Top

In a glass case with Norman Mailer

This is as good as it gets. A light rain is falling on a soft May evening and I’m walking north on a silent Park Avenue hoping to get into trouble. Fourteen thousand yellow taxis have turned Manhattan into a Bengali hellhole, blasting their horns non-stop, picking up or disgorging passengers in the middle of traffic-clogged streets, speeding and failing to yield to pedestrians as Big Bagel law requires. But on the Upper East Side, on a balmy evening, the yellow devils are causing havoc downtown, so I almost find myself singing in the rain as I head north far from the madding crowd. (Puns unintended.)

Nicola’s is an Italian restaurant that used to be very much in fashion back in the Seventies and Eighties. I hadn’t been there for many years, but Michael Mailer insisted we go down memory lane, so we did. Nicola was the headwaiter at Elaine’s, until he told the fat lady to shove it, got fired and opened up his own place a few blocks south.
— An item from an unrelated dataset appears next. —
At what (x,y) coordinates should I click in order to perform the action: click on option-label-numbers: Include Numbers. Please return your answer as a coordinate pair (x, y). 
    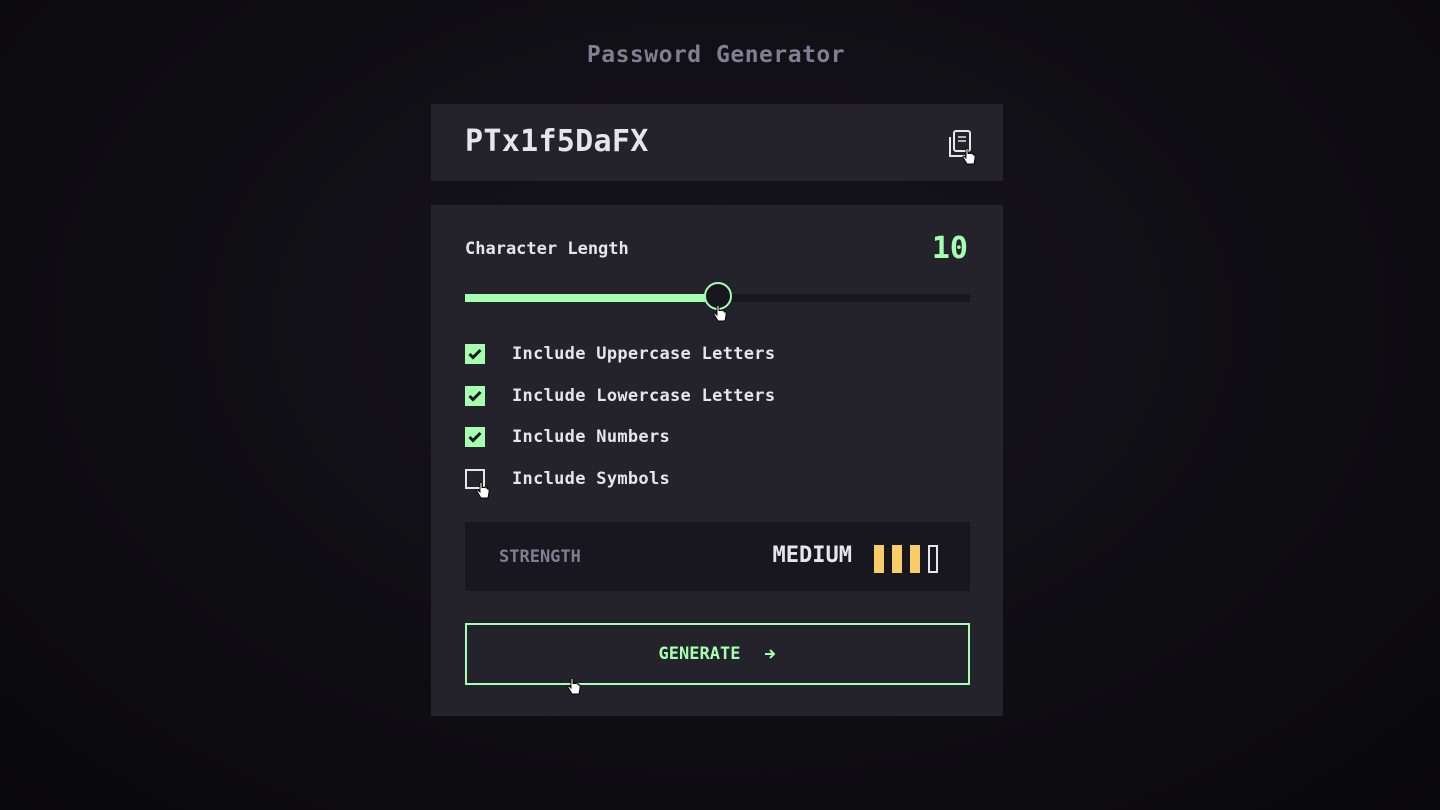
    Looking at the image, I should click on (592, 437).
Nicola was no fool, except for his terrible coke habit, and he continued Elaine’s custom of showering attention on writers and journalists, who were the Hiltons and Kardashians of the time back in those halcyon days.

Hacks covered Elaine’s and Nicola’s like a rash, and even the late great Nigel Dempster would ring from London and chat to the proprietors when stuck for a story. Nigel posed in front of Elaine’s for a cover story whose title was The Scum Also Rises. Elaine used to put pictures of her regulars up on her walls — yours truly was between Hunter Thompson and Jack Richardson — so Nicola did one better. He put up book covers inside glass bookcases and sat the authors underneath them.
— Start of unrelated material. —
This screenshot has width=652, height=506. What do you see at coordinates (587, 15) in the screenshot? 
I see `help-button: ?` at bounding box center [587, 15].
Nicola had taken a liking to me on account of something I’d said in a rather loud voice upon encountering Buddy Jacobson, out on bail for the murder of a love rival. It was a crowded Saturday night, Jacobson was holding court and I bellowed, “It’s murder in here.” The place went quiet, Jacobson got up, all five feet four of him, and dared me to repeat it, which I did. He then sat back down. The story appeared in all the papers the next day, and young Taki became a protected species in Nicola’s, as he was at Elaine’s. Buddy boy got life, escaped from jail, was recaptured and died in jail soon after.

I could tell Nicola and Elaine stories for the next year, but two that stand out are the following. I once saw a beautiful girl dining alone with a bunch straight out of the Godfather, so I wrote my Romeo and Juliet letter to her and had a waiter deliver it. I was sitting with Elaine when an actor in the party came over to us. “Whose da poet?” he asked, and threw my letter on the table. “It wasn’t for you,” I protested, but Elaine interrupted. “I’ll take care of it,” she told the thespian. Then to me, “Are you nuts? That’s a Mafia wedding, they’re all made guys, and she’s the bride, and if I were you I’d go home, kid.”

Another time, in the lavatory at Nicola’s, I saw a man whom I mistook for someone I had loathed for ever because he bribed everyone who came within a mile of him. “I’ll take two grams, and they’d better be good,” I said to him, pretending that I thought he was a coke dealer who sometimes hung out there. The man just kept staring at me but said nothing. So I went out and told the story to Nicola, who gasped and started to beat his head with his fists. “That’s the head of Manhattan detectives. What have you done? You’ve ruined me.” Not exactly. I told the top cop that I knew who he was and was testing him. I was with a very pretty girl who had once been Miss South Carolina Speedway, and the top cop liked Miss Speedway. We ended up being very good buddies — and still are to this day.
Incidentally, I thought of her when I mentioned the Hiltons. Betsy von Furstenberg, a German aristo and a very talented Hollywood star and nice woman, died a couple of weeks ago and in her obituaries she was quoted as saying that when she was 18 she had gone out with Nicky Hilton, Liz Taylor’s first, and what a bum he was. “I was so amazed that the whole clan was so uneducated.” Well, baroness, they still are — extremely uneducated and crude.

Norman Mailer’s cover and mine, by the way, are still in the same place, but the table underneath them was occupied by unknowns.